The emphasis of the GBD is on well-known risk factors such as tobacco use, alcohol consumption, deficient diet and exposure to air pollutants, all of which display unhealthy trends in the country.

Hypertension is third on the risk chart based on attributable disease burden in 2010. But household air pollution caused primarily by burning unclean fuels is right at the top. Metabolic disorders and other traditional concerns such as infectious diseases, underweight children and dietary deficiency also rank high. Diabetes, a major issue in India, requires a lot more epidemiological surveillance work in order to present strong conclusions.

Again, there is a rise in the number of people dying in road traffic accidents globally — a rise of almost 50 per cent over a 20-year period — and the trend is equally true for India. Without strong intervention, that risk factor also continues to grow.

If national public health policy is to be turned around, the country has to embark on a mission to turn tobacco fields into fruit orchards, as one expert puts it. That is necessary because tobacco use, including second-hand smoke, is linked to the rising incidence of various cancers and absence of sufficient fruit in the diet and consumption of high levels of salt are raising the risk of cardiovascular diseases. Fruits with potassium help stabilise blood pressure at healthy levels, while salt, which is commonly added to packaged foods, produces the opposite, negative effect.

The coming shock

Alcohol consumption is part of the growing national problem of NCDs. From an epidemiological standpoint, it is a risk factor for many cancers, ischaemic heart disease, and gastrointestinal problems including irreversible organ failure. State governments that view growing alcohol sales as a revenue-spinner are obviously unable to see the coming health crisis. For instance, in Tamil Nadu, government-owned Tasmac declared provisional revenues of Rs.18,081 crore for 2011-12 from liquor trade. That represents 20-per-cent growth over the previous year. The Associated Chambers of Commerce and Industry of India (Assocham) projects a 30-per-cent year-on-year national growth in liquor consumption, more than doubling the present offtake by 2015. The size of the market for beer, wine and spirits stood at Rs. 50,700 crore in 2011. More and more young people are getting initiated into drinking early and the problem is therefore not confined to older adults.

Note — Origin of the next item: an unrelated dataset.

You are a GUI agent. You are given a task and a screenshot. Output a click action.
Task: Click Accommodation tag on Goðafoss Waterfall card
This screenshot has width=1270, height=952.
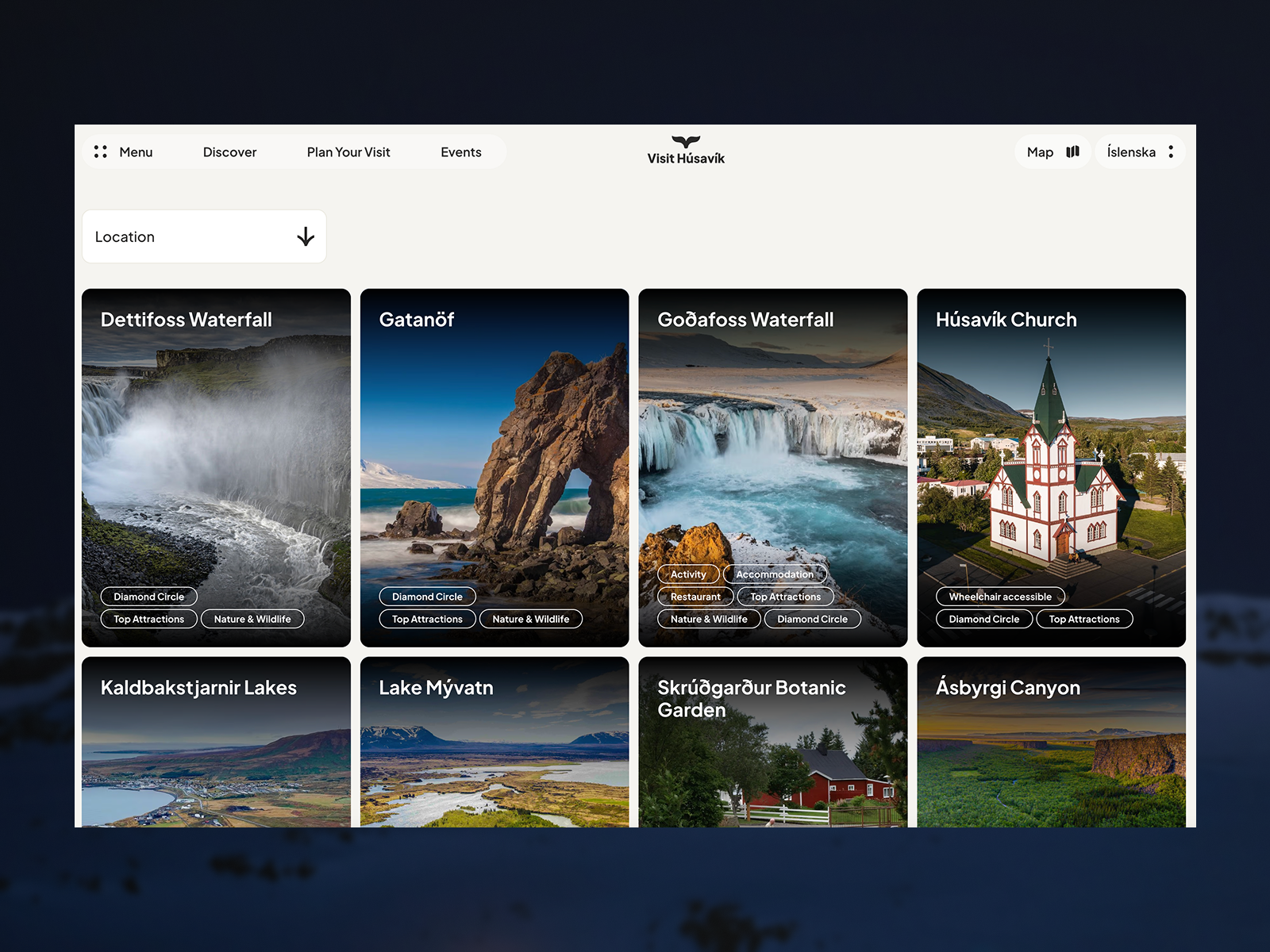775,574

In the case of tobacco, a well-known disease agent causing a great deal of social distress, India has a massive market although consumption patterns differ from other countries. Published data from the Global Adult Tobacco Survey indicate that the number of tobacco users (age 15 and higher) in India is 274.9 million, compared to 300.8 million in China. The intensity of smoking is 6.1 cigarettes a day, while various other forms such as bidi , chewing tobacco and snuff are consumed heavily, often as a combination.

India’s public health policy is thus pitted against three powerful sectors with enormous political influence: tobacco, alcohol and the packaged food industry. Can the government then muster the will to tighten controls on agents of harm and unhealthy products, including high-sodium food that is promoted aggressively? Both tobacco and alcohol are now accessible to adolescents and young adults, with a strong influence on their entire life course. The policy response must therefore adopt a far-sighted approach and focus on prevention and management.

It is important to note that disease burdens attributable to tobacco use and hypertension are on the decline in the West, but increasing in India. By regulating sodium levels in packaged food, for instance, the risk of heart disease, stroke, hypertensive heart disease, and kidney failure, among others, can be significantly lowered. This calls for regulation of salt content and compulsory labelling to encourage salt-free or low sodium products.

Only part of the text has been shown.